位於以色列的全球知名網絡安全公司Check Point在一份研究報告中說,中國黑客組織APT31(APT是Advanced Persistent Threat, 高級持續性威脅的英文縮寫)使用的惡意軟件“Jian”的部分功能與2017“方程式組織”的“EpMe”相同。
路透社報導說,Check Point的研究主管巴爾馬斯(Yaniv Balmas)表示“Jian”是“一種山寨,是一種中國複製品。
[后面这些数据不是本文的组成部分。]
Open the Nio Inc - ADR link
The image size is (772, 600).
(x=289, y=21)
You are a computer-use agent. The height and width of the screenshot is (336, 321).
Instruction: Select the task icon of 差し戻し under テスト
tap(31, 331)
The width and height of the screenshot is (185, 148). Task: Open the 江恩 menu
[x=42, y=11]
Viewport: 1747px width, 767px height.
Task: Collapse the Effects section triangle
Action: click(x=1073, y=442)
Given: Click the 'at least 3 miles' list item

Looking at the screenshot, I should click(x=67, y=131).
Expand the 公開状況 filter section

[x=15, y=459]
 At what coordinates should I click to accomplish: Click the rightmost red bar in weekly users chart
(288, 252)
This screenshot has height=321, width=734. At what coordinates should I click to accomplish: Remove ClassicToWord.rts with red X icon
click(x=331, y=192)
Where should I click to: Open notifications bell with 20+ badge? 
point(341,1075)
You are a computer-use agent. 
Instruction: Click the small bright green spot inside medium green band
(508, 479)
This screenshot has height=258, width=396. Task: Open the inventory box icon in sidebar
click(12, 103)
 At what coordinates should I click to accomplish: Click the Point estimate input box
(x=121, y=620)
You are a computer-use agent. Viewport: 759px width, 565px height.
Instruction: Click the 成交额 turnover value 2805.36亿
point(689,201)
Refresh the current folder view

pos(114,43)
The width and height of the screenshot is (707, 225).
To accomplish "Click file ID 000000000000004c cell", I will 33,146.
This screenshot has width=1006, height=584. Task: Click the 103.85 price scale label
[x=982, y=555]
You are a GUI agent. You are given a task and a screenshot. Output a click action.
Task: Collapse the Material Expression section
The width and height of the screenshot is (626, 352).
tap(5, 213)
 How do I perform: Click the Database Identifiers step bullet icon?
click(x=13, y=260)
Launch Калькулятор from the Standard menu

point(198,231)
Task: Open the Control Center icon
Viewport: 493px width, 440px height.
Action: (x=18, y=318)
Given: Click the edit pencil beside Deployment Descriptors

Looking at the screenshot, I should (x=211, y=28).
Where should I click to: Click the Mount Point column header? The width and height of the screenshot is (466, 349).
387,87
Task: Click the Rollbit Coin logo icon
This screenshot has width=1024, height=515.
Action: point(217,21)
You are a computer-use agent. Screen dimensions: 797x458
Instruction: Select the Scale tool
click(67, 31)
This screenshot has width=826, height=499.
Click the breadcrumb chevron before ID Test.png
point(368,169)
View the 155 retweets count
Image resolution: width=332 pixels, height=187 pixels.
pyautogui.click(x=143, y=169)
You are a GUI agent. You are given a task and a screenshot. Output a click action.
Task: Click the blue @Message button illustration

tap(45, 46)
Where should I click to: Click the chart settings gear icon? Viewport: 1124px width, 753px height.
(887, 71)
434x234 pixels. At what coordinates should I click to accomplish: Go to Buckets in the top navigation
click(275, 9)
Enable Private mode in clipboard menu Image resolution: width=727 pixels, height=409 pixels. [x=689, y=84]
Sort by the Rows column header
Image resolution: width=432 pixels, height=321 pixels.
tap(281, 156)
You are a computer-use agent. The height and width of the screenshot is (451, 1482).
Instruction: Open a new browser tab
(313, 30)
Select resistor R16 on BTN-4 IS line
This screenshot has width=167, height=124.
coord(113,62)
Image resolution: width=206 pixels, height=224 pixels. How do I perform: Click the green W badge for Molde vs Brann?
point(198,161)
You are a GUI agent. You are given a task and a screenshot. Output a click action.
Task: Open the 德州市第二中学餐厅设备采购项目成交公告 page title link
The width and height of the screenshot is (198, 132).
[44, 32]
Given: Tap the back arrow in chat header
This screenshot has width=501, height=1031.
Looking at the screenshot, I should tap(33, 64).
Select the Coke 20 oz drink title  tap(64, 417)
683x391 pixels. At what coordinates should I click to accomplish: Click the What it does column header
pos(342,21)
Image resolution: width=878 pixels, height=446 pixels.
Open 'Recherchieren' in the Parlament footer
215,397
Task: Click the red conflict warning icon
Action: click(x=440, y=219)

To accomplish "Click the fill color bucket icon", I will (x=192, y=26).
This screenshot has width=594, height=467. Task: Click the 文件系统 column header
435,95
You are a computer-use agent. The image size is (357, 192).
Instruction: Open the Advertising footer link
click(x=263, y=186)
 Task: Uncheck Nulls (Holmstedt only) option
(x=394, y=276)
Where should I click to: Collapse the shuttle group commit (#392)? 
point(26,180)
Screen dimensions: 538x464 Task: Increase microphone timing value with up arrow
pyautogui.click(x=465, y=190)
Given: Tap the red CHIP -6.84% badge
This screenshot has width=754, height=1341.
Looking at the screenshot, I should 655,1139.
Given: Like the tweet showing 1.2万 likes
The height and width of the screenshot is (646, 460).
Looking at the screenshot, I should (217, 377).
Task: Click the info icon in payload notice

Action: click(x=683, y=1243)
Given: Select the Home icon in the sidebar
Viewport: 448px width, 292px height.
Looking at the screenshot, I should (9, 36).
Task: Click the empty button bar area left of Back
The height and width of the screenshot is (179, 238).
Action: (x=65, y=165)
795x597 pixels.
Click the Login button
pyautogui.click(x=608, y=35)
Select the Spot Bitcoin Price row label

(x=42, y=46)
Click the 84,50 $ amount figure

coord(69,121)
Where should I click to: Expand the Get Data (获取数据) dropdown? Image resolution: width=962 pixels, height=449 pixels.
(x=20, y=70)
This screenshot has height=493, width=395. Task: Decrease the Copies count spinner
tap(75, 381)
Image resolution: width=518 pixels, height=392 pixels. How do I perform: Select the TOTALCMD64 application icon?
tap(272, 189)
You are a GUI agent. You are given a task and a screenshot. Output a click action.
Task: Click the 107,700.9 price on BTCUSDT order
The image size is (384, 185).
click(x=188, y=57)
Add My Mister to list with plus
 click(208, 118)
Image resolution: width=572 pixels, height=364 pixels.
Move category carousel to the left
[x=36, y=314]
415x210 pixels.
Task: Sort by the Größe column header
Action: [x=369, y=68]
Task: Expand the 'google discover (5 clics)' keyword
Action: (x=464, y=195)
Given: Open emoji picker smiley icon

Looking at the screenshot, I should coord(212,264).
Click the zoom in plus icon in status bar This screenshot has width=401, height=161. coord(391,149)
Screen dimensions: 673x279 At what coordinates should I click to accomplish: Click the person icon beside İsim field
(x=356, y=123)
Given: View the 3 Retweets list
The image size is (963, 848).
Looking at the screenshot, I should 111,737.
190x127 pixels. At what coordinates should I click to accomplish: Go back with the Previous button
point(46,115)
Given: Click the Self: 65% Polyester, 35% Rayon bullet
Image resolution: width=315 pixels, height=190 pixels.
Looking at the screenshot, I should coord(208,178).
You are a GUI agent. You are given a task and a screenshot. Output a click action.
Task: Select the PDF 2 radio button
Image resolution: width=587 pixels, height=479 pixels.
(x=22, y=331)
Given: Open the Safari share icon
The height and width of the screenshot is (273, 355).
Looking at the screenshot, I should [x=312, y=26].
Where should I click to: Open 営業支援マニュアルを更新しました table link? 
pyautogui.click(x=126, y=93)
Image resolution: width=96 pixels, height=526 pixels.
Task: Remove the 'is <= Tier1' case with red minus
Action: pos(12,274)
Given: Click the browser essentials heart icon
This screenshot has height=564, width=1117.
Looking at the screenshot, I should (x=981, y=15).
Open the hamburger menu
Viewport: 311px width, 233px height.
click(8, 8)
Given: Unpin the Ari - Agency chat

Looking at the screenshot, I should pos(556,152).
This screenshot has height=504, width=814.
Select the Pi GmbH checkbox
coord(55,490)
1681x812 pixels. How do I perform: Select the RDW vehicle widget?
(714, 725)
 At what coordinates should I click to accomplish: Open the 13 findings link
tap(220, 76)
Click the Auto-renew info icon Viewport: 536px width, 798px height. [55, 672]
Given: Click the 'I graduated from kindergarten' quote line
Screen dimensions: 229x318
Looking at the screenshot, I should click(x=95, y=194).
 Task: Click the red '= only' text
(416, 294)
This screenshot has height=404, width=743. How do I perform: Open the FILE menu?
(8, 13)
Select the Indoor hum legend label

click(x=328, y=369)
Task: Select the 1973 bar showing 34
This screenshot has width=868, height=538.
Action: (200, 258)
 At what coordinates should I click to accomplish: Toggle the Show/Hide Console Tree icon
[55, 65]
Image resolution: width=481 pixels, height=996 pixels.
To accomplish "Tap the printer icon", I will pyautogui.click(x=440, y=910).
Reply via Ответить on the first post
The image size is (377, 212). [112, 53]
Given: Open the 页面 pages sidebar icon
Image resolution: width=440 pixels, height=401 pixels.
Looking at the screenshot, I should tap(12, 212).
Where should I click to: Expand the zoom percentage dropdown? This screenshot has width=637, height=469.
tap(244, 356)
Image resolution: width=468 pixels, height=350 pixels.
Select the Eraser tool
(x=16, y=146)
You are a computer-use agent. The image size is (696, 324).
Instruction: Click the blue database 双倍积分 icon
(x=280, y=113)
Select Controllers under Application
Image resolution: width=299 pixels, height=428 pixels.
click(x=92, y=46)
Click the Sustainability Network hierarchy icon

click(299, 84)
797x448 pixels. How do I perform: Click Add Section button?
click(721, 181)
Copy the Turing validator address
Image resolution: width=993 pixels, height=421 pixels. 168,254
網絡科技新聞網站ZDNet則援引Check Point說, APT31的“Jian”和“方程式組織”的“EpMe”都是為了提升攻擊者在本地微軟Windows環境中的權限。這一工具是在攻擊者獲得初始訪問目標計算機的權限後(例如通過釣魚郵件或其他任何選項獲得)使用的,授予攻擊者最高的可用權限,這樣他們就可以“自由漫遊”,在已經受感染的計算機上為所欲為。
Check Point的這份研究報告提到,中國組織有可能是在“方程式組織”攻擊中國目標時獲取了代碼,也可能是在其攻擊“方程式組織”的基礎設施時捕獲了代碼。
研究報告還提到,APT31利用“Jian”,在2015年至2017年3月期間進行了網絡攻擊,直到微軟修補了它所攻擊的漏洞。
這似乎並不是中國竊取並改造利用“方程式組織”工具的唯一例子。全球知名的網絡安全公司賽門鐵克(Symantec)就曾在2019年的一份報告中指出,中國黑客組織APT3在2016年使用“方程式組織”的黑客工具進行攻擊。
而在2017年,一個自稱“影子掮客”(Shadow Brokers)的黑客組織就曾把聲稱來自“方程式組織”的黑客工具公佈在網上,令美國國安局受到嚴重衝擊。這些被公開的黑客工具對全球網絡安全產生重大影響,包括震驚全球的WannaCry網絡攻擊事件。